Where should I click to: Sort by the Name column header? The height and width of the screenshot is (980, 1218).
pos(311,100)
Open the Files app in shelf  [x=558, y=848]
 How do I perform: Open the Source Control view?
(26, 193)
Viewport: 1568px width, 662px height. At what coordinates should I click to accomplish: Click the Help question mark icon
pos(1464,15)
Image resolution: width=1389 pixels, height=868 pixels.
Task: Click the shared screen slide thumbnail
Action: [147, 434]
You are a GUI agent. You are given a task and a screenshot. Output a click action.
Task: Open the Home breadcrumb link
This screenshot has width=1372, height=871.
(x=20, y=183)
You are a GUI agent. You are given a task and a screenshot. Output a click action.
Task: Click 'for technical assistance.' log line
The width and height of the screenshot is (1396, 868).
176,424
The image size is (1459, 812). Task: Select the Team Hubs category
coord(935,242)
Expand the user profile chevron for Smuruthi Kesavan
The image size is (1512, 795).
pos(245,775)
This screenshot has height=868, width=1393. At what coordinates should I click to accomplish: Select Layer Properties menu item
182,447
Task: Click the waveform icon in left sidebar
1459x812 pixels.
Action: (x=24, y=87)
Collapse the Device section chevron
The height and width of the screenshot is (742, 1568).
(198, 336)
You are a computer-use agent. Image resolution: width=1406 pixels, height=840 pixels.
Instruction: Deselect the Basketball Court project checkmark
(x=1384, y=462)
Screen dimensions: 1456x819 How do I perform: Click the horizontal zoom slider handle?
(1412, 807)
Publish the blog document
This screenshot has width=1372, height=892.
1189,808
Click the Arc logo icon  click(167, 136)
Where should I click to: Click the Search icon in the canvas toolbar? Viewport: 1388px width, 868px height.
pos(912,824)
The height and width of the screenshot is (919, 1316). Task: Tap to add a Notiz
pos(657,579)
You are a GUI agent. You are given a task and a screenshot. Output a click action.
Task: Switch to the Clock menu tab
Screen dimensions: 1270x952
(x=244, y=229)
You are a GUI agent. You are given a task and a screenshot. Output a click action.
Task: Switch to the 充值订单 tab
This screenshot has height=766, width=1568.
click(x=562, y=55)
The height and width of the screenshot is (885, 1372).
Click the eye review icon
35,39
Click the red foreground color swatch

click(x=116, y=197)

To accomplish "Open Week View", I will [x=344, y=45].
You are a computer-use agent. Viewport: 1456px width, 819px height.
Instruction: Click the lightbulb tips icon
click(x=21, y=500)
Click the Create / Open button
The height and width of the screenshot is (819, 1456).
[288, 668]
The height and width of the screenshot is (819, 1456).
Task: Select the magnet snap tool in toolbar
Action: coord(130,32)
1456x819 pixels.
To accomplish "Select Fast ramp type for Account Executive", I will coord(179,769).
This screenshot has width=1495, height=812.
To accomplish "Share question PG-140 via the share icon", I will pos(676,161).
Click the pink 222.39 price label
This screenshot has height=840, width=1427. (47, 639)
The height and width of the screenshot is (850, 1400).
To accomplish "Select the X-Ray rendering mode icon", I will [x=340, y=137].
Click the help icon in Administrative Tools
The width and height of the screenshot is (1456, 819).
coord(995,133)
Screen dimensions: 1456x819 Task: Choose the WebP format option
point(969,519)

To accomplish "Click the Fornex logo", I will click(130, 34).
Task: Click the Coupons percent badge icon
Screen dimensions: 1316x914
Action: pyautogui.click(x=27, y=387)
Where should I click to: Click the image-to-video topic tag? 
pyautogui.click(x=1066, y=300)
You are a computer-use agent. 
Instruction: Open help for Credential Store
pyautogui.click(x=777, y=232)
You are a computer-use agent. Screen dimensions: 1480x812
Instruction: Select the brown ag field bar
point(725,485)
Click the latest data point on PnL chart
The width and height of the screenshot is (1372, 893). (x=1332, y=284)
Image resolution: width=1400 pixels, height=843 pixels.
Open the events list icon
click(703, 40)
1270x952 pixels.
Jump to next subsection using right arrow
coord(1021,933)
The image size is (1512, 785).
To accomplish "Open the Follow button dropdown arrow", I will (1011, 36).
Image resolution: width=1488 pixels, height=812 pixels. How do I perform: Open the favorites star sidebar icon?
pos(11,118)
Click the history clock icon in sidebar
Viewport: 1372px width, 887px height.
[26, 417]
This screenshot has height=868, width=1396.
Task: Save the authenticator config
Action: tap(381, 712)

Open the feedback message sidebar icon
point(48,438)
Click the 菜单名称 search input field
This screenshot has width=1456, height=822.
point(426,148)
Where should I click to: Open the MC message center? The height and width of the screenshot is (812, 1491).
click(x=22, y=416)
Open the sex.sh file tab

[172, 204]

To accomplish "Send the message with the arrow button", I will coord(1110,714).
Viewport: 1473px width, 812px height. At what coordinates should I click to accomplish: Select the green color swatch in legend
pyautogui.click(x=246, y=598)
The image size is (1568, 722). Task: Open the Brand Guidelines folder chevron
----
__TASK STATEMENT__
Give the records back in full, word for word.

__EXERCISE RESPONSE__
Where should I click to: Sort by the Name column header? The height and width of the screenshot is (980, 1218).
pos(311,100)
Open the Files app in shelf  [x=558, y=848]
 How do I perform: Open the Source Control view?
(26, 193)
Viewport: 1568px width, 662px height. At what coordinates should I click to accomplish: Click the Help question mark icon
pos(1464,15)
Image resolution: width=1389 pixels, height=868 pixels.
Task: Click the shared screen slide thumbnail
Action: [147, 434]
You are a GUI agent. You are given a task and a screenshot. Output a click action.
Task: Open the Home breadcrumb link
This screenshot has width=1372, height=871.
(x=20, y=183)
You are a GUI agent. You are given a task and a screenshot. Output a click action.
Task: Click 'for technical assistance.' log line
The width and height of the screenshot is (1396, 868).
176,424
The image size is (1459, 812). Task: Select the Team Hubs category
coord(935,242)
Expand the user profile chevron for Smuruthi Kesavan
The image size is (1512, 795).
pos(245,775)
This screenshot has height=868, width=1393. At what coordinates should I click to accomplish: Select Layer Properties menu item
182,447
Task: Click the waveform icon in left sidebar
1459x812 pixels.
Action: (x=24, y=87)
Collapse the Device section chevron
The height and width of the screenshot is (742, 1568).
(198, 336)
You are a computer-use agent. Image resolution: width=1406 pixels, height=840 pixels.
Instruction: Deselect the Basketball Court project checkmark
(x=1384, y=462)
Screen dimensions: 1456x819 How do I perform: Click the horizontal zoom slider handle?
(1412, 807)
Publish the blog document
This screenshot has width=1372, height=892.
1189,808
Click the Arc logo icon  click(167, 136)
Where should I click to: Click the Search icon in the canvas toolbar? Viewport: 1388px width, 868px height.
pos(912,824)
The height and width of the screenshot is (919, 1316). Task: Tap to add a Notiz
pos(657,579)
You are a GUI agent. You are given a task and a screenshot. Output a click action.
Task: Switch to the Clock menu tab
Screen dimensions: 1270x952
(x=244, y=229)
You are a GUI agent. You are given a task and a screenshot. Output a click action.
Task: Switch to the 充值订单 tab
This screenshot has height=766, width=1568.
click(x=562, y=55)
The height and width of the screenshot is (885, 1372).
Click the eye review icon
35,39
Click the red foreground color swatch

click(x=116, y=197)

To accomplish "Open Week View", I will [x=344, y=45].
You are a computer-use agent. Viewport: 1456px width, 819px height.
Instruction: Click the lightbulb tips icon
click(x=21, y=500)
Click the Create / Open button
The height and width of the screenshot is (819, 1456).
[288, 668]
The height and width of the screenshot is (819, 1456).
Task: Select the magnet snap tool in toolbar
Action: coord(130,32)
1456x819 pixels.
To accomplish "Select Fast ramp type for Account Executive", I will coord(179,769).
This screenshot has width=1495, height=812.
To accomplish "Share question PG-140 via the share icon", I will pos(676,161).
Click the pink 222.39 price label
This screenshot has height=840, width=1427. (47, 639)
The height and width of the screenshot is (850, 1400).
To accomplish "Select the X-Ray rendering mode icon", I will [x=340, y=137].
Click the help icon in Administrative Tools
The width and height of the screenshot is (1456, 819).
coord(995,133)
Screen dimensions: 1456x819 Task: Choose the WebP format option
point(969,519)

To accomplish "Click the Fornex logo", I will click(130, 34).
Task: Click the Coupons percent badge icon
Screen dimensions: 1316x914
Action: pyautogui.click(x=27, y=387)
Where should I click to: Click the image-to-video topic tag? 
pyautogui.click(x=1066, y=300)
You are a computer-use agent. 
Instruction: Open help for Credential Store
pyautogui.click(x=777, y=232)
You are a computer-use agent. Screen dimensions: 1480x812
Instruction: Select the brown ag field bar
point(725,485)
Click the latest data point on PnL chart
The width and height of the screenshot is (1372, 893). (x=1332, y=284)
Image resolution: width=1400 pixels, height=843 pixels.
Open the events list icon
click(703, 40)
1270x952 pixels.
Jump to next subsection using right arrow
coord(1021,933)
The image size is (1512, 785).
To accomplish "Open the Follow button dropdown arrow", I will (1011, 36).
Image resolution: width=1488 pixels, height=812 pixels. How do I perform: Open the favorites star sidebar icon?
pos(11,118)
Click the history clock icon in sidebar
Viewport: 1372px width, 887px height.
[26, 417]
This screenshot has height=868, width=1396.
Task: Save the authenticator config
Action: tap(381, 712)

Open the feedback message sidebar icon
point(48,438)
Click the 菜单名称 search input field
This screenshot has width=1456, height=822.
point(426,148)
Where should I click to: Open the MC message center? The height and width of the screenshot is (812, 1491).
click(x=22, y=416)
Open the sex.sh file tab

[172, 204]

To accomplish "Send the message with the arrow button", I will coord(1110,714).
Viewport: 1473px width, 812px height. At what coordinates should I click to accomplish: Select the green color swatch in legend
pyautogui.click(x=246, y=598)
The image size is (1568, 722). Task: Open the Brand Guidelines folder chevron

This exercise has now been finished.